Mamonas Assassinas: O Filme | 2023

Mamonas Assassinas: O Filme | 2023

Mamonas Assassinas foi um estouro repentino e absoluto que dominou o Brasil pelo curto período de oito meses. Estavam presentes nos principais programas da TV aberta dos anos 90, as tais atrações politicamente incorretas e duvidosas que surfavam na onda sem limites pós-ditadura. O trágico fim dos garotos foi amargamente sentido a nível nacional. Perder talentos jovens demais que sequer tiveram a oportunidade de respirar o sucesso que faziam é triste de uma forma indizível.

Com um único disco, mesmo as gerações mais novas conhecem os Mamonas Assassinas. As tão conhecidas canções reverberam e mantêm vivos os jovens, e é raro que haja quem nunca tenha gostado, em algum momento, de curtir “Pelados em Santos”. Portanto, existe um saudosismo muito forte realmente incutido nos viventes da década de 90 em diante.

Em 2016, surgiu O Musical Mamonas. Dirigido por José Possi Neto, o espetáculo fez descobrir Ruy Brissac como um Dinho perfeito. Do sucesso do musical, a ideia de um filme, e Mamonas Assassinas: O Filme deu à Edson Spinello, diretor de novelas da Globo e mais conhecido por Malhação, a oportunidade de transpor a história e o sucesso dos meninos de Guarulhos para as telas de cinema.

Parece haver, nessa produção, uma confiança excessiva. Confia-se que o grande sucesso da banda e a nostalgia que a mantém viva seria um permissivo ou mesmo uma garantia de que todo e qualquer outro projeto sobre será bem recebido, e essa certeza parece significar que um certo empenho para que mantenha-se uma qualidade artística aceitável seja dispensável. Um disco é um disco. Um teatro-musical é o que é. Um filme, portanto, é outra coisa diferente das demais. Edson Spinello não compreendeu o que tinha em mãos como missão e não soube fazer o que era esperado, ou seja, fazer cinema. E talvez não se importe com isso mesmo.
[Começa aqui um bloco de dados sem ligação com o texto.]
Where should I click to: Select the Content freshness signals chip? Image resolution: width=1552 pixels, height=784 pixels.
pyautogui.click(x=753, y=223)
Mamonas Assassinas: O Filme nem parece um filme. Parece alguma outra coisa ainda a ser terminada, tamanha sua desorganização e estrutura de retalhos que não apresentam liga alguma. Poderia ser um clipe legal e bem-sucedido caso se limitasse às cenas musicais e não quisesse ser filme. Mas quis, e esse foi seu grande erro.

Quando assistimos à estreia de Mamonas Assassinas: O Filme na CCXP 2023, o diretor, ao ser questionado sobre as inspirações para o projeto, trouxe algo como a intenção de resgatar o politicamente incorreto de Mamonas Assassinas para que seja melhor refletido nos dias de hoje. Foi uma declaração um tanto estranha, e que ficou mais bizarra ainda após a experiência fílmica. Spinello traça de forma linear a história de vida de Dinho, Bento, Júlio, Sérgio e Samuel e de suas trajetórias como banda, e tudo que está ao redor deles é uma representação estereotipada de pessoas e circunstâncias, que no início até soa inocente, mas torna-se gradativamente incômoda: as famílias, as mulheres, o empresário, tudo é construído da forma mais negativamente preconcebida possível.

Em Mamonas Assassinas: O Filme, mulheres ou são troféus a serem conquistados e facilmente descartados, ou são vilãs que querem manipular homens, jogá-los uns contra os outros e causar o fim da banda. A família sempre será aquela que nunca acredita nos filhos, e que depois do estouro, dá direito a cenas constrangedoras de um pai arrependido e um filho que precisa sempre se provar, como uma novela de péssima qualidade. O empresário é aquele homem branco, rico e paternal que investe tudo na banda, vive no telefone e possui uma esposa (troféu, claro) para ficar de biquíni ou roupas sensuais e levar-lhe documentos que precisam ser assinados por ele, pessoa tão importante. Sim, esse é o nível vergonhoso do roteiro.

É um caminho esperado que o protagonismo de Mamonas Assassinas: O Filme fosse de Dinho, vivido pelo super carismático e realmente ótimo Ruy Brissac, cuja semelhança com o vocalista é espantosa. Entretanto, a distribuição de importância dos demais membros da banda é nitidamente desproporcional. Bento, por exemplo, mal tem falas, e a diferenciação do tempo de tela dos personagens é tão gritante que incomoda.

Soa explícito e ingrato que o legado de Mamonas Assassinas tenha se transformado somente numa máquina de gerar dinheiro, como parece, tamanho o descompromisso cinematográfico deste projeto. Infelizmente o diretor se apega totalmente na nostalgia e no carisma de Ruy Brissac para entregar um clipe misturado com um dramalhão horrível, estereotipado e machista. Porque filme, de fato, não é.